Set in Burslem and Paris beginning near the mid 1800’s through the turn of the century, we meet the appropriately named Baines sisters; sophisticated Sophia and constant Constance and follow them through the end of their lives.
Constance Baines is the homebody, seemingly content with her life at her family’s drapery shop. She accepts her position and seems to have no ambition beyond marriage and supporting the family’s business. She marries Samuel Povey, the shop’s dedicated assistant, ensuring her permanence in Burslem. Family tragedies with the Povey’s take their toll and impact the uneventful days. A seemingly simple woman, I believe there was a little more to her that was never quite revealed. Even upon overhearing things not meant for her ears, she behaved unaffected, but surely was not.
Quite unlike her sister, Sophia Baines decides at an early age that she by no means intends to stay tethered to the family business. She runs away to elope with the young cur, Gerald Scales, who abandons her in Paris. Anticipating troubles, she manages to take money from her husband who had no qualms about leaving her abandoned and penniless. Her wits and self-preservation carry her through and she eventually becomes a successful pension owner, but not until she earns the battle scars of life. Her evidential feelings of superiority to her sister cannot mask her regret for the one thing she does not have; a child of her own.

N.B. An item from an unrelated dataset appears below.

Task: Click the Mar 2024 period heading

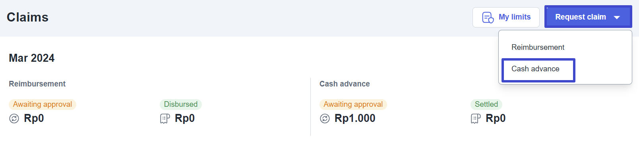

Chirac, a French acquaintance of Gerald Scales falls in love with Sophia, but the feelings are not mutual. A journalist and a gentleman, he helps Sophia to succeed and become an independent and wealthy woman, When he realizes his adoration is one-sided, he departs in a balloon destined for failure. Bennett’s time writing in Paris surely was the inspiration for this character.
Mrs. Baines had suffered much that day. She knew that she was in an irritable, nervous state, and therefore she said to herself, in her quality of wise woman, “I must watch myself. I mustn’t let myself go.” And she thought how reasonable she was. She did not guess that all her gestures betrayed her; nor did it occur to her that few things are more galling than the spectacle of a person, actuated by lofty motives, obviously trying to be kind and patient under what he considers to be extreme provocation.
He was adopting the injured magisterial tone of the man who is ridiculously trying to conceal from himself and others that he has recently behaved like an ass.
Mr. Bennett evidently had keen insight into the human psyche so I’d love to chat him up over his own upbringing. That he escaped a mundane life to pursue his literary ambitions is a topic I’d applaud him for over a glass of wine although I’d steer clear of the criticism he apparently confronted.
My rating for The Old Wives’ Tale is an 8 out of 10.